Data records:
--
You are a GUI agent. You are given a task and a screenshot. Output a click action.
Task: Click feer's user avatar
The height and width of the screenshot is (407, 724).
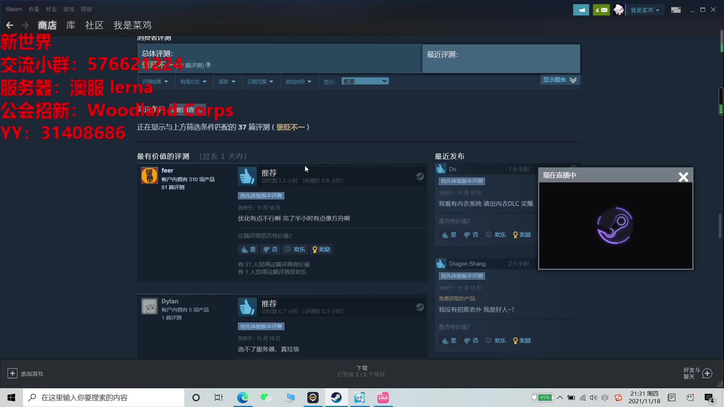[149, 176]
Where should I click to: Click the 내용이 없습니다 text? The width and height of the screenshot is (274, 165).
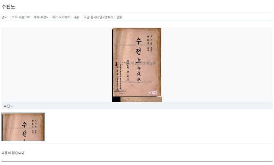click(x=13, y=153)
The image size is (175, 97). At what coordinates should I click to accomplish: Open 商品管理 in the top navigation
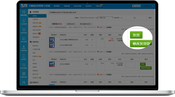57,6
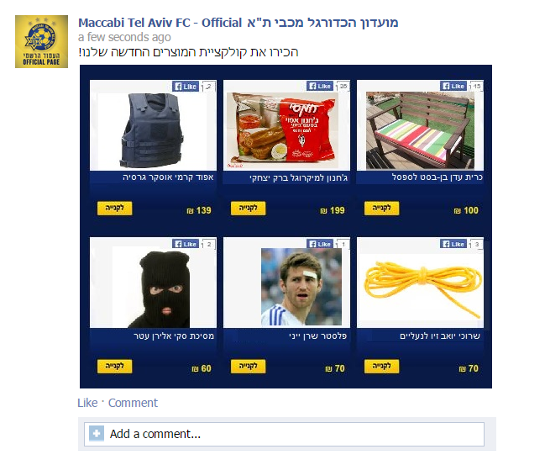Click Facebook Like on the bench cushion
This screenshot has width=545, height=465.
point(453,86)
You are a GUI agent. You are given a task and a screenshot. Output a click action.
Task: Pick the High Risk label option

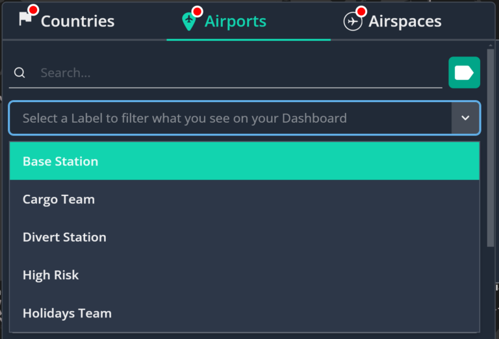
--
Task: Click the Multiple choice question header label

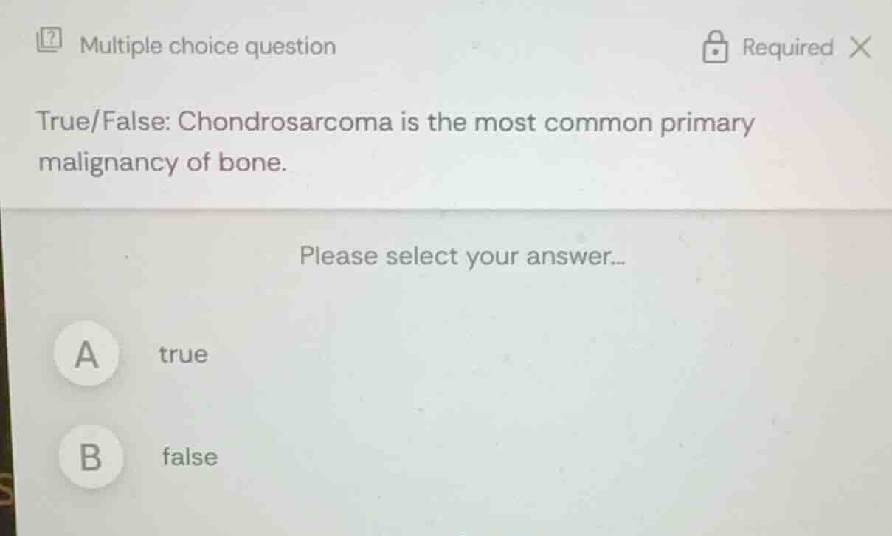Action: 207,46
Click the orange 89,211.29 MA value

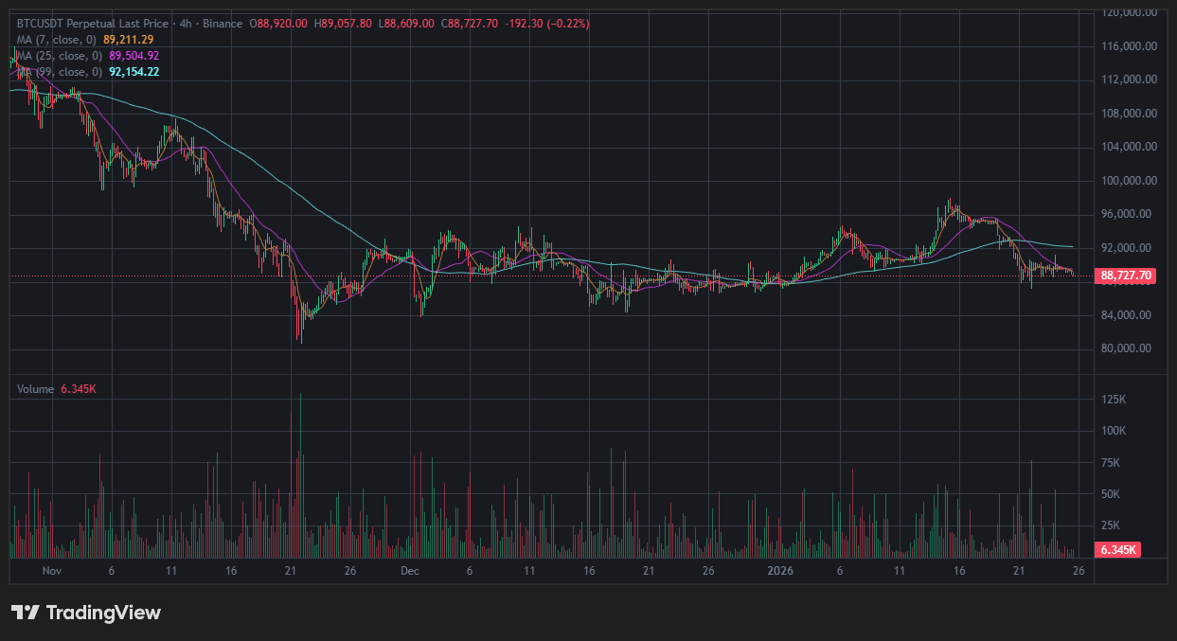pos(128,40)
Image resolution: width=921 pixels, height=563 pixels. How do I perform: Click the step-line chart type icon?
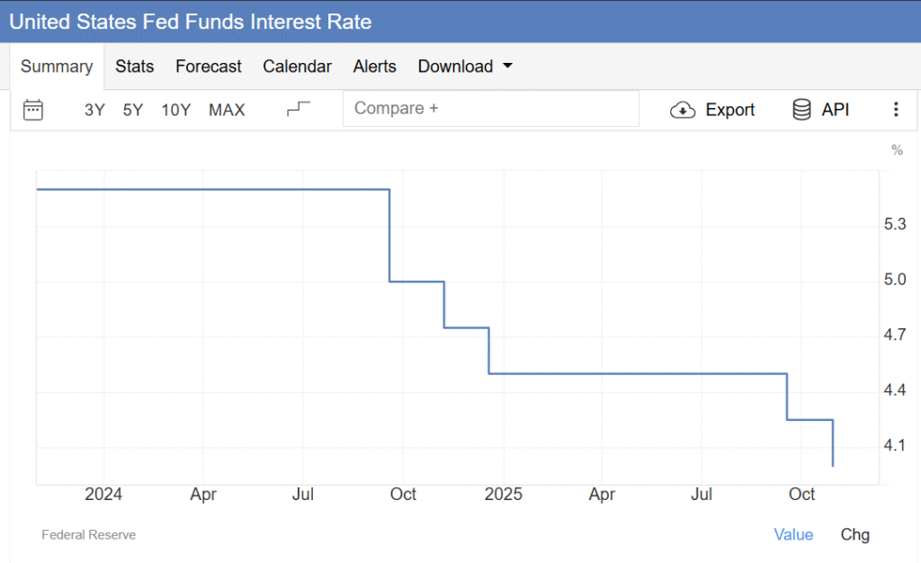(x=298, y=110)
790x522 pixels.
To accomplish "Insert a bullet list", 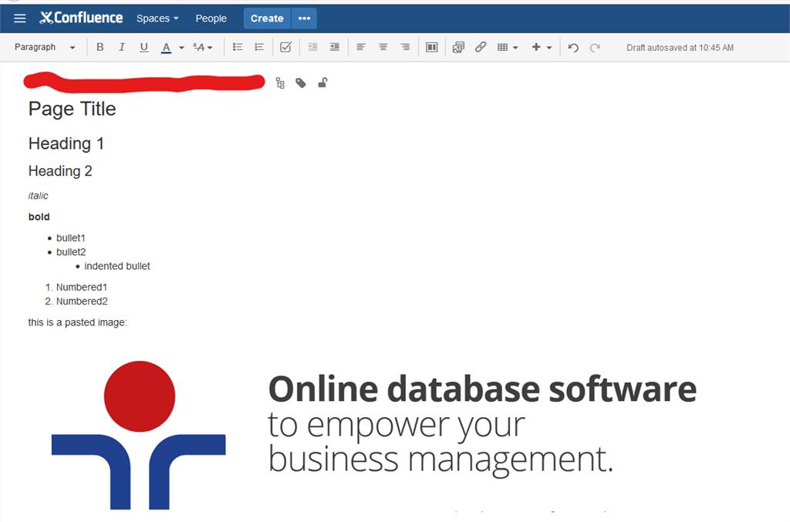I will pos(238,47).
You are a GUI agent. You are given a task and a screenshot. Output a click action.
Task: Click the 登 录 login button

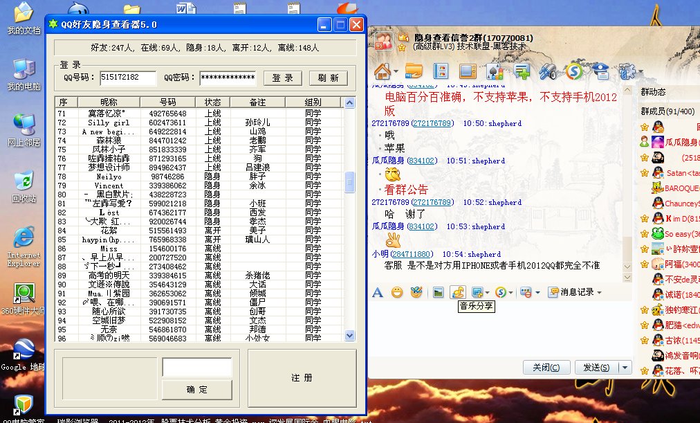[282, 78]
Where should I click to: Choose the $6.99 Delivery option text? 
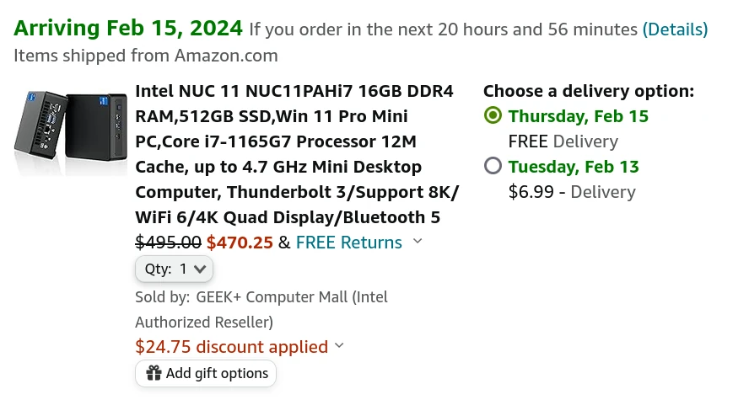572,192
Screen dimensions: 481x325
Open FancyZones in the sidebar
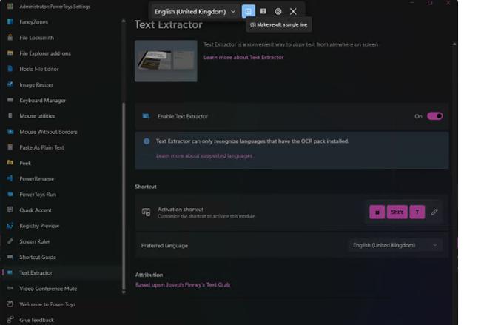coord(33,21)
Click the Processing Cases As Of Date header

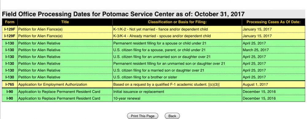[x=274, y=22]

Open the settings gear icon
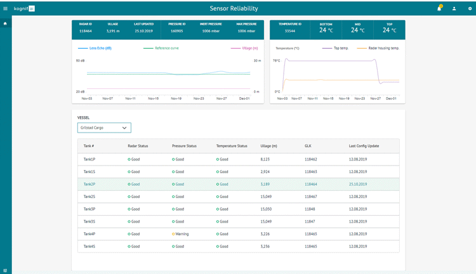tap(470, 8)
--
■ **AIM OF THE EXERCISE**: Copy out in full the lines starting with the line with "Where should I click to: Choose" and going on through the line with "tap(470, 8)", multiplying every answer coordinate by 1.3 and rounding to whole numbers, with halves going up. Leave out the pictures.

■ **SOLUTION FOR THIS PROBLEM**:
Where should I click to: Choose the $6.99 Delivery option text? 
744,250
Screen dimensions: 481x325
Open FancyZones in the sidebar
coord(43,27)
Click the Processing Cases As Of Date header

[x=356, y=29]

Open the settings gear icon
tap(611, 10)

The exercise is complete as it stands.